● Task details
Return every line of the listing below, unchanged, from its first line to the line holding "is (491, 787).", that line included.

━━ Given records ━━

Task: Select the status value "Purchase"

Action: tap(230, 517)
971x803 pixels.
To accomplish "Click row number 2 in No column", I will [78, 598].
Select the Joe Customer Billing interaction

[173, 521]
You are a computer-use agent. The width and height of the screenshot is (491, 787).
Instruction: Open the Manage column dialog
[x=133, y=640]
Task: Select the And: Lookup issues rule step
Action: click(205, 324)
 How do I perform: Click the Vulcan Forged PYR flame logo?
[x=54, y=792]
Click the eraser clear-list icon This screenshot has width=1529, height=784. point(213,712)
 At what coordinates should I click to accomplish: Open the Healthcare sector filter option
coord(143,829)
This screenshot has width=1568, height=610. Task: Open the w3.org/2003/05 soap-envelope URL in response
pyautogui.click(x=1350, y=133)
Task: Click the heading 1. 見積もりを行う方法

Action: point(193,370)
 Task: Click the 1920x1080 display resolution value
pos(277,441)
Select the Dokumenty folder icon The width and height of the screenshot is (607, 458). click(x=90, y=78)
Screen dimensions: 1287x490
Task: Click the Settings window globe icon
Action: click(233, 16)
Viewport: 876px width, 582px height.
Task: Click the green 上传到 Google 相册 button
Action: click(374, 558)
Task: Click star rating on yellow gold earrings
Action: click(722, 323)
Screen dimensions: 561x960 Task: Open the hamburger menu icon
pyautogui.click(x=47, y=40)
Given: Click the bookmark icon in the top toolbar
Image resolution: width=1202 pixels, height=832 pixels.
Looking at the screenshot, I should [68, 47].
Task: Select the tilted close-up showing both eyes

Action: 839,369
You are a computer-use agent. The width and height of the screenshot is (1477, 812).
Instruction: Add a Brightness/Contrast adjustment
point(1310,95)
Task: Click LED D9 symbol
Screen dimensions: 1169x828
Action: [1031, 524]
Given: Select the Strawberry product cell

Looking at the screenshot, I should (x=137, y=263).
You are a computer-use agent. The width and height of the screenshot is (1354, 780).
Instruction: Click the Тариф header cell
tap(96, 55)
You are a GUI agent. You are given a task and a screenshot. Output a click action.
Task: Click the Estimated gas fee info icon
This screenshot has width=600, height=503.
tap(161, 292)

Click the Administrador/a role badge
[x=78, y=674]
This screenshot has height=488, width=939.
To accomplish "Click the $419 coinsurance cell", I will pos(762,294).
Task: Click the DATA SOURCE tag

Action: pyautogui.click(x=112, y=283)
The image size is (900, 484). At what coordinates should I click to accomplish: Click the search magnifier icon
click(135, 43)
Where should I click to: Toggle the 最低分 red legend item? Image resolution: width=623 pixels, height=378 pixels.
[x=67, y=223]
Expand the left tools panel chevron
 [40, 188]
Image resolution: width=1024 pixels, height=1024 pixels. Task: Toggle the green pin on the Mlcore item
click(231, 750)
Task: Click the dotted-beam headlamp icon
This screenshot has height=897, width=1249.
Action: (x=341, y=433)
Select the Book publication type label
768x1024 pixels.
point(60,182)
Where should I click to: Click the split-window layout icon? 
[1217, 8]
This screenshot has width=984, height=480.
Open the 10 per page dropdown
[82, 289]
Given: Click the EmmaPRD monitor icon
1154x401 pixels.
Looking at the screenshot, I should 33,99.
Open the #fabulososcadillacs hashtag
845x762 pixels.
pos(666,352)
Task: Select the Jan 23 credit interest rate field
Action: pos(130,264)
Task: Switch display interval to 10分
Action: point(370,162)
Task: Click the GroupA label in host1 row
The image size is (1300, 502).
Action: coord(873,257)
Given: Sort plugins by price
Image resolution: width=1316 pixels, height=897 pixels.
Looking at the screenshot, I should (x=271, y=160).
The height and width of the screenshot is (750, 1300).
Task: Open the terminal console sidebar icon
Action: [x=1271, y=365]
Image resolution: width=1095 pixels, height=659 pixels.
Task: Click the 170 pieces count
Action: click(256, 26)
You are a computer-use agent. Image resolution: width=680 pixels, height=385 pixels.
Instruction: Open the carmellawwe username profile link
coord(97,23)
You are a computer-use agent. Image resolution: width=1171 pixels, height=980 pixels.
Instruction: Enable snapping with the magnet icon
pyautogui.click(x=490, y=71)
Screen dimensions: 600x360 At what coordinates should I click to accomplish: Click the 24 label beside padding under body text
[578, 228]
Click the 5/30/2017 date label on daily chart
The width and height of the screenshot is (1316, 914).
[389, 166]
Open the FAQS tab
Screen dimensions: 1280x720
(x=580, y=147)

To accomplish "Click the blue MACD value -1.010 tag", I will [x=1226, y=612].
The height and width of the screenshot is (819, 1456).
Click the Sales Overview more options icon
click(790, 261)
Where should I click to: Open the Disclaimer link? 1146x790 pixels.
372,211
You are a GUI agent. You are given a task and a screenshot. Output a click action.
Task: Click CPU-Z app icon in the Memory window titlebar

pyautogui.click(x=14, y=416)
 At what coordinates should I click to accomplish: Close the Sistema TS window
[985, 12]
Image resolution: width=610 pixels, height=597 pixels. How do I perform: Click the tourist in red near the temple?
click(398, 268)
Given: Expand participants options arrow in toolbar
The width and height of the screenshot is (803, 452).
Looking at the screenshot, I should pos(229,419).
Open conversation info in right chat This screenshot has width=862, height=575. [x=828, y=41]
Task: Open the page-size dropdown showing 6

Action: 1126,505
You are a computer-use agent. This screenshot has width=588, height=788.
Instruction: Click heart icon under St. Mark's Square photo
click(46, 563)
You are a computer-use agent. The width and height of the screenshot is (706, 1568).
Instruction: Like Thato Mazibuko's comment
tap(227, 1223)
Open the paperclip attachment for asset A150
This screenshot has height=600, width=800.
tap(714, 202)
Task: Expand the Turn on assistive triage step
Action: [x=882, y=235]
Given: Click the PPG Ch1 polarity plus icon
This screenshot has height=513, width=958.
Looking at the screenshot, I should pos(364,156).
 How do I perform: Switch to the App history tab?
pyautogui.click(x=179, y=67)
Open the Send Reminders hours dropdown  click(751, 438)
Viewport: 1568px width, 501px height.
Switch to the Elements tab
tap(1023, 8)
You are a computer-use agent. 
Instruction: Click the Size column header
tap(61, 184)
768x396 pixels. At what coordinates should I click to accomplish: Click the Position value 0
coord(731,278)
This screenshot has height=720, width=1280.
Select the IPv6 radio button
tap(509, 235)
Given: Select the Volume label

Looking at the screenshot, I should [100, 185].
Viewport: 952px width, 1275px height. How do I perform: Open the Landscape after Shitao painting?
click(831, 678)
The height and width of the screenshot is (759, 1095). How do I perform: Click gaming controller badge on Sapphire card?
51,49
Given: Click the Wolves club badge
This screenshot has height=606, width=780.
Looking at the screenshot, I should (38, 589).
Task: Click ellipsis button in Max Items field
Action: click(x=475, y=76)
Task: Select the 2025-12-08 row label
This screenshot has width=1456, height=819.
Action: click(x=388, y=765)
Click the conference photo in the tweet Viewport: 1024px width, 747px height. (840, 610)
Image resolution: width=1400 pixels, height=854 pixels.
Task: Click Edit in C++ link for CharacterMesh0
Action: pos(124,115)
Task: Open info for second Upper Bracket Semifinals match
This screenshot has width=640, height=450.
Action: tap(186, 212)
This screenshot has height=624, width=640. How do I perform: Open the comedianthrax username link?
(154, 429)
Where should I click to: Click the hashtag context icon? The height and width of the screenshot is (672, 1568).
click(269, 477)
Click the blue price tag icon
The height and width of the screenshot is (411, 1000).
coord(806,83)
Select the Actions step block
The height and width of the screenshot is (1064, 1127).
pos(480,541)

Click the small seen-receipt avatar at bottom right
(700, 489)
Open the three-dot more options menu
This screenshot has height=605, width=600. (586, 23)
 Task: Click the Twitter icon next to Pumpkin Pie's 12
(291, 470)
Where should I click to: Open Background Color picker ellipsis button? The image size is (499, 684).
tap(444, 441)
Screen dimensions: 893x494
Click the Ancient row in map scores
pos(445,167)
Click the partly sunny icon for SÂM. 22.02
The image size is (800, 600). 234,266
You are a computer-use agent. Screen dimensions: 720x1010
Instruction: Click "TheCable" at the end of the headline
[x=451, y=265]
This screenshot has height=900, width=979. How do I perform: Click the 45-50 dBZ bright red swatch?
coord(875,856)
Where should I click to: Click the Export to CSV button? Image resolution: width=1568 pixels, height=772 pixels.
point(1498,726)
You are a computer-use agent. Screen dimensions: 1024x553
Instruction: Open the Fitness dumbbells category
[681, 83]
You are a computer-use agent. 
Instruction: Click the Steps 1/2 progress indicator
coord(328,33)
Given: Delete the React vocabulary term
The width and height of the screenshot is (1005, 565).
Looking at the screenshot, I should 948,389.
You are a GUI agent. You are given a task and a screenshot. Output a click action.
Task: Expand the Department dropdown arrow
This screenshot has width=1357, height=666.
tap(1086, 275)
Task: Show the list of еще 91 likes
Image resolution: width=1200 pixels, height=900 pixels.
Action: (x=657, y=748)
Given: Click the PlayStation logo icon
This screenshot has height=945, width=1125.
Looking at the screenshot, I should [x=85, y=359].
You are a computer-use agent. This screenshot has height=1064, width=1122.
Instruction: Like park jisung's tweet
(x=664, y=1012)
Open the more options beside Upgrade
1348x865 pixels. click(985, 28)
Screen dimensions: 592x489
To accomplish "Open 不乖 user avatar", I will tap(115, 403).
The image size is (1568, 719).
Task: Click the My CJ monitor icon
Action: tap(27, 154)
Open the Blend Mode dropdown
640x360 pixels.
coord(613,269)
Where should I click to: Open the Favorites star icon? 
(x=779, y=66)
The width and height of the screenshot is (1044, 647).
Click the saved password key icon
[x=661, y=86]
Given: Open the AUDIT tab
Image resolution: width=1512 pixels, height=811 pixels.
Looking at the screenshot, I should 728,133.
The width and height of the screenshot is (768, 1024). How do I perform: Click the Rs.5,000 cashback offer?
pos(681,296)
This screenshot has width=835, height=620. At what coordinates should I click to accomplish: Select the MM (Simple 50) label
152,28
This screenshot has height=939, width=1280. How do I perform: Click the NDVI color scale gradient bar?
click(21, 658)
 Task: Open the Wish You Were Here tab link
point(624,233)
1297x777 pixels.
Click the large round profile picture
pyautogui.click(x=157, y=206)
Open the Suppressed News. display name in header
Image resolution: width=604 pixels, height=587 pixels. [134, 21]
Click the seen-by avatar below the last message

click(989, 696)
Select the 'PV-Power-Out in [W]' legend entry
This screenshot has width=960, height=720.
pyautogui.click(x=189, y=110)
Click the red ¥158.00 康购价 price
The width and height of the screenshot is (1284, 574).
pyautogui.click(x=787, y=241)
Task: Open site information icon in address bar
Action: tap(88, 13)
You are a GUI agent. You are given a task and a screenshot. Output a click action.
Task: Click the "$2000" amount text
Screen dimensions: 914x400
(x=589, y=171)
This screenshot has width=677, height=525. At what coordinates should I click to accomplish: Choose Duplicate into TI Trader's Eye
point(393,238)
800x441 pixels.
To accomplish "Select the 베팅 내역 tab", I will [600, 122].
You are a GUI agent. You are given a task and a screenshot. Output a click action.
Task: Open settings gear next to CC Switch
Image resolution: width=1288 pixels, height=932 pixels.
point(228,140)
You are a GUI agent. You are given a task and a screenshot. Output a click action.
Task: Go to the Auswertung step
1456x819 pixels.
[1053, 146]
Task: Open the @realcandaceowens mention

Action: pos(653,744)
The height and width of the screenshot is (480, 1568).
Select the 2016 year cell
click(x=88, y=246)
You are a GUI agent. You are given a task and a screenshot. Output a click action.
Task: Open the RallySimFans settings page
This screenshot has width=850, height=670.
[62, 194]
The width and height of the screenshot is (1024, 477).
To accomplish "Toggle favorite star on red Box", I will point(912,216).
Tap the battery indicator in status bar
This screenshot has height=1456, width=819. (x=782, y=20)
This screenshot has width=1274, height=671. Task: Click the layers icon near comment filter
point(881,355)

━━━

● Task result
Task: Select the status value "Purchase"

Action: tap(230, 517)
971x803 pixels.
To accomplish "Click row number 2 in No column", I will [78, 598].
Select the Joe Customer Billing interaction

[173, 521]
You are a computer-use agent. The width and height of the screenshot is (491, 787).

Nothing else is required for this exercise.